== EXTRACTED DATA ==

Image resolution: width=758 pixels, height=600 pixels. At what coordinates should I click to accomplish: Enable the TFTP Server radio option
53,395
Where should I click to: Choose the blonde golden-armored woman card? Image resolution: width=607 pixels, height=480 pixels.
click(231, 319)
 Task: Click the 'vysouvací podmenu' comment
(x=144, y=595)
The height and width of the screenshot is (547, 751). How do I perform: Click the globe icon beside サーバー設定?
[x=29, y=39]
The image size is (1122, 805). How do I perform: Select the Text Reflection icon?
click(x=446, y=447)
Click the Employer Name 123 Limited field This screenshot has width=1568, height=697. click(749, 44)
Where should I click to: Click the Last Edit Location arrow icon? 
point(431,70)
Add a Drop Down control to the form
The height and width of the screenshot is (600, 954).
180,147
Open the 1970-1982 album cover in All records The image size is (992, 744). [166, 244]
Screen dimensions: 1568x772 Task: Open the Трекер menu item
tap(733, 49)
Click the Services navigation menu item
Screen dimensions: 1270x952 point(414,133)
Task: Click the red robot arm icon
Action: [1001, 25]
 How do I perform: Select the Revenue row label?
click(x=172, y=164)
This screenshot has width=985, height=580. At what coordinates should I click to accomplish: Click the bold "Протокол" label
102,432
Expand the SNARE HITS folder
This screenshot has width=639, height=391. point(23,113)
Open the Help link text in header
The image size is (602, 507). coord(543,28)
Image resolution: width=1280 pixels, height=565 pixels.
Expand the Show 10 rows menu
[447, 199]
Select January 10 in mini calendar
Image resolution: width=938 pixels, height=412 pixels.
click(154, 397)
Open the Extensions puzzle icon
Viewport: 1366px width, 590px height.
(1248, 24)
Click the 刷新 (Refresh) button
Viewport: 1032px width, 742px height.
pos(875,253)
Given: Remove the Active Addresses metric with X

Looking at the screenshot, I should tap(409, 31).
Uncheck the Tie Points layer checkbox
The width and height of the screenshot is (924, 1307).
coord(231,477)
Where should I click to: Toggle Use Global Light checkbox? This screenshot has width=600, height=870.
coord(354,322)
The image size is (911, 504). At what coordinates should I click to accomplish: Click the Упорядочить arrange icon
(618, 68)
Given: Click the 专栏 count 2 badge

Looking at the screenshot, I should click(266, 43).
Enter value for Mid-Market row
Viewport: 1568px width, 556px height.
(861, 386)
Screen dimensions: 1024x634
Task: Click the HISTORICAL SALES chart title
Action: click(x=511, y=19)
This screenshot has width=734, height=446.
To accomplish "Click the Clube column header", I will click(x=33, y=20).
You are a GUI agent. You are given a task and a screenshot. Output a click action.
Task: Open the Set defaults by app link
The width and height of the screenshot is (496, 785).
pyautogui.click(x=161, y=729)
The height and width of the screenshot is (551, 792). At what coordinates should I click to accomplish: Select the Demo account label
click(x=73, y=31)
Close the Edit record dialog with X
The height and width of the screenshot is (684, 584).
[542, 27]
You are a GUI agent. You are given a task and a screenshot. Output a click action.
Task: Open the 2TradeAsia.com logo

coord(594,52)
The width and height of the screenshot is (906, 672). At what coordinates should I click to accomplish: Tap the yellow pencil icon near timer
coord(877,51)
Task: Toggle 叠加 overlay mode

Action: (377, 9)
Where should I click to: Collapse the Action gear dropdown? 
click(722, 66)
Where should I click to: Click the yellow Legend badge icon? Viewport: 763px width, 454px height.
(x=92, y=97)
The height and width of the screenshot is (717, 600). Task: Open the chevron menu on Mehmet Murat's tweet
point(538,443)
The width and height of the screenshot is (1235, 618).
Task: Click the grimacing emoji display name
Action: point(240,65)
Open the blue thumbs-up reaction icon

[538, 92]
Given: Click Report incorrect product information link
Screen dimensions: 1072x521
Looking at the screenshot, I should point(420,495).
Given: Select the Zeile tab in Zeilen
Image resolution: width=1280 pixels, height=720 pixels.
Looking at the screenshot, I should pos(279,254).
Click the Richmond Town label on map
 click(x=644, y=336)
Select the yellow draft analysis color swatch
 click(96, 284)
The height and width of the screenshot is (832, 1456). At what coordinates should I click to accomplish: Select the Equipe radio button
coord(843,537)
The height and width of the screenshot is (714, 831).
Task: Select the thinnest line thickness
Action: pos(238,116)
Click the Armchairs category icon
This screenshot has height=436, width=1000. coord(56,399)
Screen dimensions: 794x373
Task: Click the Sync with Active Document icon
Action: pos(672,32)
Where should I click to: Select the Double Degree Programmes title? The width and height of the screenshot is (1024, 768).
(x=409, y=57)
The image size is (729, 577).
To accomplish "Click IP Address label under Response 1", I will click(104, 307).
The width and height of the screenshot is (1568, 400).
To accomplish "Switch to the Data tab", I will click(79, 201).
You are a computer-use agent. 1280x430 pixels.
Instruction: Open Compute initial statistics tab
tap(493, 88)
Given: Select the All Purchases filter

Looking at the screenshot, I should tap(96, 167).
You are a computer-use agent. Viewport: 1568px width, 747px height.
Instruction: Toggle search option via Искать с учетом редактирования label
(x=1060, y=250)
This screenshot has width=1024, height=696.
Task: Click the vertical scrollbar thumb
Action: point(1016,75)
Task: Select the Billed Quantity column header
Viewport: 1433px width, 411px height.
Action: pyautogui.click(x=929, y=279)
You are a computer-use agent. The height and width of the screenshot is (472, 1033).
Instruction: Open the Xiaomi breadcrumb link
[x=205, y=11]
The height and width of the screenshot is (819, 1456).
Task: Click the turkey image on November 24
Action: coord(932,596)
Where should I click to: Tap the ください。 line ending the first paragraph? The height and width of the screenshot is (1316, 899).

===

▶ [WHAT YOU ARE ASKED TO DO]:
What's needed is a word-for-word restatement of all the entries.

▶ [EXERCISE ANSWER]:
Image resolution: width=758 pixels, height=600 pixels. At what coordinates should I click to accomplish: Enable the TFTP Server radio option
53,395
Where should I click to: Choose the blonde golden-armored woman card? Image resolution: width=607 pixels, height=480 pixels.
click(231, 319)
 Task: Click the 'vysouvací podmenu' comment
(x=144, y=595)
The height and width of the screenshot is (547, 751). How do I perform: Click the globe icon beside サーバー設定?
[x=29, y=39]
The image size is (1122, 805). How do I perform: Select the Text Reflection icon?
click(x=446, y=447)
Click the Employer Name 123 Limited field This screenshot has width=1568, height=697. click(749, 44)
Where should I click to: Click the Last Edit Location arrow icon? 
point(431,70)
Add a Drop Down control to the form
The height and width of the screenshot is (600, 954).
180,147
Open the 1970-1982 album cover in All records The image size is (992, 744). [166, 244]
Screen dimensions: 1568x772 Task: Open the Трекер menu item
tap(733, 49)
Click the Services navigation menu item
Screen dimensions: 1270x952 point(414,133)
Task: Click the red robot arm icon
Action: [1001, 25]
 How do I perform: Select the Revenue row label?
click(x=172, y=164)
This screenshot has width=985, height=580. At what coordinates should I click to accomplish: Click the bold "Протокол" label
102,432
Expand the SNARE HITS folder
This screenshot has width=639, height=391. point(23,113)
Open the Help link text in header
The image size is (602, 507). coord(543,28)
Image resolution: width=1280 pixels, height=565 pixels.
Expand the Show 10 rows menu
[447, 199]
Select January 10 in mini calendar
Image resolution: width=938 pixels, height=412 pixels.
click(154, 397)
Open the Extensions puzzle icon
Viewport: 1366px width, 590px height.
(1248, 24)
Click the 刷新 (Refresh) button
Viewport: 1032px width, 742px height.
pos(875,253)
Given: Remove the Active Addresses metric with X

Looking at the screenshot, I should tap(409, 31).
Uncheck the Tie Points layer checkbox
The width and height of the screenshot is (924, 1307).
coord(231,477)
Where should I click to: Toggle Use Global Light checkbox? This screenshot has width=600, height=870.
coord(354,322)
The image size is (911, 504). At what coordinates should I click to accomplish: Click the Упорядочить arrange icon
(618, 68)
Given: Click the 专栏 count 2 badge

Looking at the screenshot, I should click(266, 43).
Enter value for Mid-Market row
Viewport: 1568px width, 556px height.
(861, 386)
Screen dimensions: 1024x634
Task: Click the HISTORICAL SALES chart title
Action: click(x=511, y=19)
This screenshot has width=734, height=446.
To accomplish "Click the Clube column header", I will click(x=33, y=20).
You are a GUI agent. You are given a task and a screenshot. Output a click action.
Task: Open the Set defaults by app link
The width and height of the screenshot is (496, 785).
pyautogui.click(x=161, y=729)
The height and width of the screenshot is (551, 792). At what coordinates should I click to accomplish: Select the Demo account label
click(x=73, y=31)
Close the Edit record dialog with X
The height and width of the screenshot is (684, 584).
[542, 27]
You are a GUI agent. You are given a task and a screenshot. Output a click action.
Task: Open the 2TradeAsia.com logo

coord(594,52)
The width and height of the screenshot is (906, 672). At what coordinates should I click to accomplish: Tap the yellow pencil icon near timer
coord(877,51)
Task: Toggle 叠加 overlay mode

Action: (377, 9)
Where should I click to: Collapse the Action gear dropdown? 
click(722, 66)
Where should I click to: Click the yellow Legend badge icon? Viewport: 763px width, 454px height.
(x=92, y=97)
The height and width of the screenshot is (717, 600). Task: Open the chevron menu on Mehmet Murat's tweet
point(538,443)
The width and height of the screenshot is (1235, 618).
Task: Click the grimacing emoji display name
Action: point(240,65)
Open the blue thumbs-up reaction icon

[538, 92]
Given: Click Report incorrect product information link
Screen dimensions: 1072x521
Looking at the screenshot, I should point(420,495).
Given: Select the Zeile tab in Zeilen
Image resolution: width=1280 pixels, height=720 pixels.
Looking at the screenshot, I should pos(279,254).
Click the Richmond Town label on map
 click(x=644, y=336)
Select the yellow draft analysis color swatch
 click(96, 284)
The height and width of the screenshot is (832, 1456). At what coordinates should I click to accomplish: Select the Equipe radio button
coord(843,537)
The height and width of the screenshot is (714, 831).
Task: Select the thinnest line thickness
Action: pos(238,116)
Click the Armchairs category icon
This screenshot has height=436, width=1000. coord(56,399)
Screen dimensions: 794x373
Task: Click the Sync with Active Document icon
Action: pos(672,32)
Where should I click to: Select the Double Degree Programmes title? The width and height of the screenshot is (1024, 768).
(x=409, y=57)
The image size is (729, 577).
To accomplish "Click IP Address label under Response 1", I will click(104, 307).
The width and height of the screenshot is (1568, 400).
To accomplish "Switch to the Data tab", I will click(79, 201).
You are a computer-use agent. 1280x430 pixels.
Instruction: Open Compute initial statistics tab
tap(493, 88)
Given: Select the All Purchases filter

Looking at the screenshot, I should tap(96, 167).
You are a computer-use agent. Viewport: 1568px width, 747px height.
Instruction: Toggle search option via Искать с учетом редактирования label
(x=1060, y=250)
This screenshot has width=1024, height=696.
Task: Click the vertical scrollbar thumb
Action: point(1016,75)
Task: Select the Billed Quantity column header
Viewport: 1433px width, 411px height.
Action: pyautogui.click(x=929, y=279)
You are a computer-use agent. The height and width of the screenshot is (472, 1033).
Instruction: Open the Xiaomi breadcrumb link
[x=205, y=11]
The height and width of the screenshot is (819, 1456).
Task: Click the turkey image on November 24
Action: coord(932,596)
Where should I click to: Tap the ください。 line ending the first paragraph? The height and width of the screenshot is (1316, 899).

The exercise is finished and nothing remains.